En 1979, se déroule ce que l’on peut tenir pour la première édition de ce festival qui s’appelera ensuite Les Hivernales. Dès l’année suivante, la manifestation prend son envol. Amélie n’en délaisse pas le théâtre : le Groupe Sud donne un important spectacle Goldoni en 1981-1982. Les Semaines pour la danse laissent place, en 1983, à Février pour la danse, placé cette année-là « Sous le signe du Tango ». Après une édition « Afrique » (1986) particulièrement épique, l’aventure qui a failli s’arrêter là, se réinvente : en 1987 se déroulent les premières Hivernales. Amélie en a profité pour passer un DESS (Diplôme d’Etudes Supérieures Spécialisé Direction de projets culturels) dont le sujet de mémoire est : Dix ans pour la danse en Vaucluse…

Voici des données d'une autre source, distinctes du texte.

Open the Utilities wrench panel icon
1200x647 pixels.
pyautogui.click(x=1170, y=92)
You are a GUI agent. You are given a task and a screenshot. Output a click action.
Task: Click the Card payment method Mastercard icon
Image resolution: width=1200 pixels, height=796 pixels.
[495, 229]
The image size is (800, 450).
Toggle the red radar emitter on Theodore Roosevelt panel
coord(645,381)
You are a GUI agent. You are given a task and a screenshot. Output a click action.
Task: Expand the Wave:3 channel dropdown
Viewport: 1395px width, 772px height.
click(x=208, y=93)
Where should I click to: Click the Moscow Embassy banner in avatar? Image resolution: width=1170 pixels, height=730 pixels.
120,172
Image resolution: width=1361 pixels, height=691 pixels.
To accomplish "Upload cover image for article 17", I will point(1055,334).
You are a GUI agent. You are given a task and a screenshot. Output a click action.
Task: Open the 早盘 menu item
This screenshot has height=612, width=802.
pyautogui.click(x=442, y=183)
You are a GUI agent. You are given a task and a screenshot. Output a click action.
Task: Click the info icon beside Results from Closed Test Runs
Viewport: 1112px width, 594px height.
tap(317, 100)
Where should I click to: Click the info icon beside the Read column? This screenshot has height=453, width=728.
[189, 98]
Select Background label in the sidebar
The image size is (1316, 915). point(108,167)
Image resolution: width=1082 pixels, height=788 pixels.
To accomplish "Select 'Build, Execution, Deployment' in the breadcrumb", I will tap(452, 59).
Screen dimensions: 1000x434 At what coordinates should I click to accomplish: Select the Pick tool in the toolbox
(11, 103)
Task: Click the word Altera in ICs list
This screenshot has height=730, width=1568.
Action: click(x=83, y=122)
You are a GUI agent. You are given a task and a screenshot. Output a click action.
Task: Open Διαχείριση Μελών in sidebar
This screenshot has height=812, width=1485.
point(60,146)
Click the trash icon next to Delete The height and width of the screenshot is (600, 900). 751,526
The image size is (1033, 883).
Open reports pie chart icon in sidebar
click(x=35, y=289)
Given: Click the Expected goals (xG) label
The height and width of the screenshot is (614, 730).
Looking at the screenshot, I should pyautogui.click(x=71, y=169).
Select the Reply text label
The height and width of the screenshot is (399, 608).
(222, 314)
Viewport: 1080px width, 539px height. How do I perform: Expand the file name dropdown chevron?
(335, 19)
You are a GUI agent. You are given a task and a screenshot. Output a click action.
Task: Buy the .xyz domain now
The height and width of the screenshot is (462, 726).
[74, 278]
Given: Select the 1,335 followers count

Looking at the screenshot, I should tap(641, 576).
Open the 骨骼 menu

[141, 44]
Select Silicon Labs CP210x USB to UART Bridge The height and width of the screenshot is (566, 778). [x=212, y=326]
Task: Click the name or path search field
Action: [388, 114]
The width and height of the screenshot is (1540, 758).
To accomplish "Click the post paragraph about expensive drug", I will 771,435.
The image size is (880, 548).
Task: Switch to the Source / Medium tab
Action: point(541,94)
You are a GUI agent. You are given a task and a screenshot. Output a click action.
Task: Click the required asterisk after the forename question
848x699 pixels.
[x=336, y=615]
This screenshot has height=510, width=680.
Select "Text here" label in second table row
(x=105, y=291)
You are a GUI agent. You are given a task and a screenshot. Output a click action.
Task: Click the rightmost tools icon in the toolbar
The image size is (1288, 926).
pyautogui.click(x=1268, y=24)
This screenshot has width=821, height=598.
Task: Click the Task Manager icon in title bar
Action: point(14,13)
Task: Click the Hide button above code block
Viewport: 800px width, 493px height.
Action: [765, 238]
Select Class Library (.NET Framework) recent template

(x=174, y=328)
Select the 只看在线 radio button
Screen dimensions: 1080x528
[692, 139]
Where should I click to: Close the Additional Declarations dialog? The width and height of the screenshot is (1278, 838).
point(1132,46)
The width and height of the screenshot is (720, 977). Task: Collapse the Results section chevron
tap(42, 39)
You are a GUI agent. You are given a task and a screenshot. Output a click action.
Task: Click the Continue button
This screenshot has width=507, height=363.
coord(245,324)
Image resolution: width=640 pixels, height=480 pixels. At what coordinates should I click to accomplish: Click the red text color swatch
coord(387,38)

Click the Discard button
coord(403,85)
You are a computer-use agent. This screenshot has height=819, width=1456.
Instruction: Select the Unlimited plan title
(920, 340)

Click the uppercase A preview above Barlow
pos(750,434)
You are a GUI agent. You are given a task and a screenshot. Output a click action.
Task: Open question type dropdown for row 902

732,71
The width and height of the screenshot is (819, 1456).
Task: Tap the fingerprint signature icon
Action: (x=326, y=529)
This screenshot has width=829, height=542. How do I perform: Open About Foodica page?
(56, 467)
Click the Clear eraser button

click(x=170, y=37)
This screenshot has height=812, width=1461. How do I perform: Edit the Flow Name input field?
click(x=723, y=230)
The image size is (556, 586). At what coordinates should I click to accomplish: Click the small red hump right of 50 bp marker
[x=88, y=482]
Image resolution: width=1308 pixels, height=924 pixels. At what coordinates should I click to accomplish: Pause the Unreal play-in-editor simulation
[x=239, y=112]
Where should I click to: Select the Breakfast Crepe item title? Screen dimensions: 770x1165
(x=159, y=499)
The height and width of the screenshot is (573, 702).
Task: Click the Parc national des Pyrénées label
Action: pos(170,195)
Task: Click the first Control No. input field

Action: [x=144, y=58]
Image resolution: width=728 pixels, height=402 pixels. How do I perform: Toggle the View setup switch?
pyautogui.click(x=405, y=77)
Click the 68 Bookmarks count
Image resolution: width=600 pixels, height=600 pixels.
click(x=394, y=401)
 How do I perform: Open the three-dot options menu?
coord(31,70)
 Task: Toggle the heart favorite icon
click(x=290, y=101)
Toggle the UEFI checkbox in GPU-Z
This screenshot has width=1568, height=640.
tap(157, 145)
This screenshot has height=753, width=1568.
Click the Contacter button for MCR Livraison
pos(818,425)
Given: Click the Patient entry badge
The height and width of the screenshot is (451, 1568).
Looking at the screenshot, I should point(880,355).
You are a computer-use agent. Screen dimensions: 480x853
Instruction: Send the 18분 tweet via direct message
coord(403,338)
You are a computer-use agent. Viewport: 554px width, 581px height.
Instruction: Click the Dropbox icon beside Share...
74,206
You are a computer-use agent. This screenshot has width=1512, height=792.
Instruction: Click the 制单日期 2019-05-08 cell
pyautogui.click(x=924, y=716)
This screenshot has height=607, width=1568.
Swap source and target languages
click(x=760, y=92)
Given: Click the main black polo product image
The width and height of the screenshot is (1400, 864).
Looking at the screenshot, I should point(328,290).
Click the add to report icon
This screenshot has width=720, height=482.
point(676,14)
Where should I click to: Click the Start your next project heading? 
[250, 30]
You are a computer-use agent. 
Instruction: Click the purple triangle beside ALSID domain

Les Hivernales vont inventer en permanence. En 1994 a lieu la première édition du Forum Libre Danse dans le péristyle de la Mairie et l’année suivante les Hivernales s’instalent à la Manutention avec les cinémas Utopia et l’Ajmi (l’Association avignonaise pour le Jazz et les musiques improvisées). Le studio est vaste, mais coûteux, les artistes se mobilisent afin de permettre à la structure de finir de payer les travaux : de ce mouvement naît L’Eté des Hivernales. En 1997, pour le 50e anniversaire du Festival Avignon, Bernard Faivre d’Arcier demande à Amélie Grand de programmer quatre soli, elle en déduira le principe du Vif du Sujet. Tout se passe bien avec des crises et des fous-rires, le temps passe.
En 2005, Tony Grand décède après une difficile maladie. Amélie, qui envisageait de se retirer, reconnaît : « je n’étais pas capable d’assumer deux deuils en même temps ». Les Hivernales se porte acquéreur du bail du théâtre du Big Bang et, en 2009, Amélie reçoit la Médaille Beaumarchais de la SACD avant de quitter les Hivernales en septembre. Elle se consacrera alors à cette passion qui ne l’a pas quitté : la chanson. Animant des ateliers, chantant durant le festival Off, réalisant une édition en disques de ses chansons. Amélie Grand rejoignait Liliane Vasseur.